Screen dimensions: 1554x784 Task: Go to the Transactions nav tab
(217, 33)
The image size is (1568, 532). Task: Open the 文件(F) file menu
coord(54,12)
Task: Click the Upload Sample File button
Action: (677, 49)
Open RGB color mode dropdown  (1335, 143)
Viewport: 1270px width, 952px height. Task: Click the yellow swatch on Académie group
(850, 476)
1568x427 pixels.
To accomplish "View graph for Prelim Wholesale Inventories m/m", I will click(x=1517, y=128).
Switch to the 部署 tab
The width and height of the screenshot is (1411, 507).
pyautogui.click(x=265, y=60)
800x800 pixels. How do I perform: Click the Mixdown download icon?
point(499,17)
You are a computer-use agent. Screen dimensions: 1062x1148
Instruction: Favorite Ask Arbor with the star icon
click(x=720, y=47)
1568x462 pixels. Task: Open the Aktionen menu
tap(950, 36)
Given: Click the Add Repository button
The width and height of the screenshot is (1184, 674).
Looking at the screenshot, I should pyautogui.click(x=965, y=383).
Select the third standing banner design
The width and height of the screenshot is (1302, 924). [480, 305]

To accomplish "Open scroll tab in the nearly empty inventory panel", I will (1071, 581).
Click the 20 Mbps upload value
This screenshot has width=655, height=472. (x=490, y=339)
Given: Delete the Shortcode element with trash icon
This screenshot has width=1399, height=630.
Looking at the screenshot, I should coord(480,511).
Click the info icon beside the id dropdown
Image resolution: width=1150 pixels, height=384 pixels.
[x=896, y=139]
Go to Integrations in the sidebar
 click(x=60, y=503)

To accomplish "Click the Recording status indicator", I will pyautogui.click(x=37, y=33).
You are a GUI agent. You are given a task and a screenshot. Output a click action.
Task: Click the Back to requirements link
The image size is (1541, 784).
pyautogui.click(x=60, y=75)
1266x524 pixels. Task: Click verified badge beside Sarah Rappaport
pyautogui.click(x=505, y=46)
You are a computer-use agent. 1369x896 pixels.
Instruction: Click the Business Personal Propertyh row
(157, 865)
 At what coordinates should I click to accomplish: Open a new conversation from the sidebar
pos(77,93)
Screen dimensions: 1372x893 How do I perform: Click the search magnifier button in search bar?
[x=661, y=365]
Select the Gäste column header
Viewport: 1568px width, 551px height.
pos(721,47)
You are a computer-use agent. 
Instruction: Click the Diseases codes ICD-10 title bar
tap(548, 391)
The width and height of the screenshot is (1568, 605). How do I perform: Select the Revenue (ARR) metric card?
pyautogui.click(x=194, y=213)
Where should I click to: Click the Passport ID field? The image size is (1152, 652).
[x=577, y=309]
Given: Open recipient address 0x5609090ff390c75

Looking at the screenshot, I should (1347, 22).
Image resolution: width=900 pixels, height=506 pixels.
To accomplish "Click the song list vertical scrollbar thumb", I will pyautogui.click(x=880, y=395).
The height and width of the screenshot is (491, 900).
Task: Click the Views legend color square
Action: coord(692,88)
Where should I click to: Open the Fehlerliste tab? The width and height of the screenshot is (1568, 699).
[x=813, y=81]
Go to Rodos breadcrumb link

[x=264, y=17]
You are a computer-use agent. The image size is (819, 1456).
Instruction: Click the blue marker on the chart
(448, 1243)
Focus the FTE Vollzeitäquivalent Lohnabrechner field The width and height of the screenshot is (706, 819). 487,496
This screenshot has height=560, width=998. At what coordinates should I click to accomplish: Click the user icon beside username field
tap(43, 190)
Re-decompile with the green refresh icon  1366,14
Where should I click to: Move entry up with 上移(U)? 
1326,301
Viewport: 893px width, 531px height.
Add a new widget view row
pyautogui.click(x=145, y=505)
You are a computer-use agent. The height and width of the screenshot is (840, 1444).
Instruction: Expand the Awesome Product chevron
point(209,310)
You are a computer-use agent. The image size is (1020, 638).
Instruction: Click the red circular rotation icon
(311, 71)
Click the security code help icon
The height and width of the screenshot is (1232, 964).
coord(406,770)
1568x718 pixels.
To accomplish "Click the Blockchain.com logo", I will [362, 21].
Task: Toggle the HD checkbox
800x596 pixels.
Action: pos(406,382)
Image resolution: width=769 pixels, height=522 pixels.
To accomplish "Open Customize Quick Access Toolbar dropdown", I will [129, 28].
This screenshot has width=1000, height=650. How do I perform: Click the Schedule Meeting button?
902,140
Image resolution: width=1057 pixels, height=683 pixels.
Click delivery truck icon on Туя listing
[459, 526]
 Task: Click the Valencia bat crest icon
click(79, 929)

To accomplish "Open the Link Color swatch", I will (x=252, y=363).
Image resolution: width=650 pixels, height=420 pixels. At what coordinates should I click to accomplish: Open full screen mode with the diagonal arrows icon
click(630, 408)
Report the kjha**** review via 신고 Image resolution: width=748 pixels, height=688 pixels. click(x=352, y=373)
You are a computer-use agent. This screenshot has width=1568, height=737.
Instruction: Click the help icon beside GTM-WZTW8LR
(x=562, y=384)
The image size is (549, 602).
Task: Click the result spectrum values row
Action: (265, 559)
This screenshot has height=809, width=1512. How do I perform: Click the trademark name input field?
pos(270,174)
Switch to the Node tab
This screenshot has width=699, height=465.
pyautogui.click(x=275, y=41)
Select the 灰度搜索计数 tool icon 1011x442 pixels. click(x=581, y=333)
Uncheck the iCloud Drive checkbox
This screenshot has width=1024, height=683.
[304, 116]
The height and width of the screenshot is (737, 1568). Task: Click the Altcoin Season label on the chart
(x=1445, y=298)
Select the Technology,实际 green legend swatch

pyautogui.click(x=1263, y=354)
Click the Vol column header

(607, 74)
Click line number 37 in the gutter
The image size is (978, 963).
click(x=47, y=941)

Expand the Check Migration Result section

TASK: Tally the lines of the entries above that contain the string "chart", with case counting, and reply with the number alone.

EXPECTED OUTPUT: 2